Mayıs 05, 2016 15:21 Europe/Istanbul

İnsan toplumun bir üyesi olarak sürekli toplumun diğer bireyleriyle irtibat halindedir.

Şimdi eğer bu insan dar bakışlı olur ve başkalarının işini mercek altına alacak olursa, kuşkusuz bir çok kusurla karşılaşır. Ancak bu kusurları büyütmek, insanların arasındaki ilişkilerin bozulmasına yol açar. Oysa yerinde tegafül ve anlamazlıktan gelmekle insanlar yaşamından bir çok tatsızlığı, ızdırap ve kaygıyı uzaklaştırabilir.

İslam dini tegafül ve anlamazlıktan gelme meselesine büyük önem verir ve bunun mümin insanların iyi sıfatlarından biri olduğunu savunur.

Tegafül, insanın bir hatayı görmesi ve farkında olması, ama maslahat icabı kendini habersiz ve gafil gibi göstermesidir, öyle ki karşı taraf onun bu hatadan habersiz olduğunu düşünür.

Bu amelin ahlaki değeri, hakkında bir çok önemli hadis nakledilecek kadar büyüktür. Örneğin kelam önderi İmam Ali –s– bu konuda şöyle buyurur: kıymetinizi ve değerinizi küçük ve alçak hataları görmezden gelerek yükseltin. Örtülü ve gizli işleri kurcalamayın, çünkü bu kez sizin kusurunuzu arayanların sayısı çoğalır. Aşırı derecede detaylara odaklanmaktan vaz geçerek büyüklüğünüzü ispat edin.

Bir çok insan yaşamı boyunca az çok kasten veya sehven küçük büyük bazı hatalar yapar. Ancak sehven yapılan veya henüz büyük bir suç veya günah boyutuna ulaşmayan hataları sorgulamak uygun ve akıllıca bir iş sayılmaz. Bu tür durumlarda tegafül veya göz yummak veya anlamamazlıktan gelmek, işlenen hataı affetmekten daha yüce bir ameldir. Allah teala Nur suresinin 22. Ayetinde şöyle buyurur:

İçinizden faziletli ve servet sahibi kimseler akrabaya, yoksullara, Allah yolunda göç edenlere (mallarından) vermeyeceklerine yemin etmesinler; bağışlasınlar; feragat göstersinler. Allah'ın sizi bağışlamasını arzulamaz mısınız? Allah çok bağışlayandır, çok merhametlidir.

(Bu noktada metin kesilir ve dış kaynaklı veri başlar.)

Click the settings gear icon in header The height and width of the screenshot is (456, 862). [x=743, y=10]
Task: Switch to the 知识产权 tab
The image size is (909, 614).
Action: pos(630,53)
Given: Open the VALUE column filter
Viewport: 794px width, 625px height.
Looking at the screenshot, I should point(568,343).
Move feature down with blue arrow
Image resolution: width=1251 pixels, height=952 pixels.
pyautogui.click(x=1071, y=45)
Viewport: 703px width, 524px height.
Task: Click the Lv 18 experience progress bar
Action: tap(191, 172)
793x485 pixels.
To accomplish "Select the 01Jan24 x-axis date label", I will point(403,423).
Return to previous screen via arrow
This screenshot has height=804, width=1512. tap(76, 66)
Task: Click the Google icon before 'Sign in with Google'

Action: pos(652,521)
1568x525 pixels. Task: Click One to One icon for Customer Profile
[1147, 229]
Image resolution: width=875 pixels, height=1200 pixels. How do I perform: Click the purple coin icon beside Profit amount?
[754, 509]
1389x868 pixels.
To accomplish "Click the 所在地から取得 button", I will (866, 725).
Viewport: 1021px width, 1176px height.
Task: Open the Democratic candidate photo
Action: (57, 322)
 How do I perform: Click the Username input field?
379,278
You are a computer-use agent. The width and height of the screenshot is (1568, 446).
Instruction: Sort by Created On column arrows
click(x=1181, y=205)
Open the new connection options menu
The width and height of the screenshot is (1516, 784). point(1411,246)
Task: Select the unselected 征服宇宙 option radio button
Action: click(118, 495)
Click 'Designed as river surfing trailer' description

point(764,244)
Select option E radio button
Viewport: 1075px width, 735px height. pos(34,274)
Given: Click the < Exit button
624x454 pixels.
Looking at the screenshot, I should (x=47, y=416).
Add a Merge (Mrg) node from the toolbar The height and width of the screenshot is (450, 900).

Bu ayette insanların başkalarının günahını görmezden gelmelerine ve hoşgörü ile karşılamalarına vurgu yapılmıştır. Rivayetler de tegafül sözcüsü başkalarının davranışlarını görmezden gelme ve affetme ve hoşgörü ile karşılama anlamında kullanılmıştır.

İmam Seccad’dan –s– ünlü bir hadiste şöyle rivayet edilir: Sağlıklı birlikteliğin ve insanlarla muaşeret etmenin maslahatı üçte ikisi uyanık olmak ve üçte biri tegafülden ibarettir.

Bu rivayet ilki uyanık olmaya ve gafletten uzak durmaya vurgu yapıyor ve bu fiilin sağlıklı yaşam için gerekli duyarlılığın üçte ikisi olduğunu beyan ediyor. Bunun anlamı, insanların önemli ve kader belirleyici durumlarda tegafüle kapılmamaları, bilakis çok dikkatli olmaları ve hayır ve maslahatını mutlaka gözetlemeleridir. Dolaysıyla İslam dininde takdir edilen ve evliyaların üzerine vurgu yaptığı tegafül, akıl ve maslahattan kaynaklanan ve ahlak ve faziletle uyumlu olan tegafüldür.

Kuşkusuz unutmamak gerekir ki tegafül aslında cüz’i ve önemsiz durumlar veya gizli kalması maslahat olan kusurlar konusunda geçerlidir ve emri maruf ve nehyi münkir ve yapıcı eleştirilerle çelişmez. Çünkü emri maruf ve nehyi münkir açıkça ayaklar altına alınan vacipler ve haramlarla ilgili bir fiildir.

Tegafül ve anlamamazlıktan gelmek, İslam dininde talim ve terbiye yöntemlerinden biridir. Tegafülün talim ve terbiye yöntemi izzet ilkesine dayalı bir yöntemdir. Her insanın zayıf ve güçlü yönleri izzet duygusunda etkilidir. Sıradan ve önemsiz kusurlar veya sevhen işlenen hataların üzerine gitmek veya karşı tarafı cezalandırmak, kusuru bulan kişinin önemini ve saygınlığını olumsuz etkiler. Bu tür bir zarardan korunmak için tegafül ve anlamamazlıktan gelmek gereklidir. Nitekim İmam Cafer Sadık –s– şöyle buyurur: kıymetinizi ve saygınlığınızı tegafülle yüceltin.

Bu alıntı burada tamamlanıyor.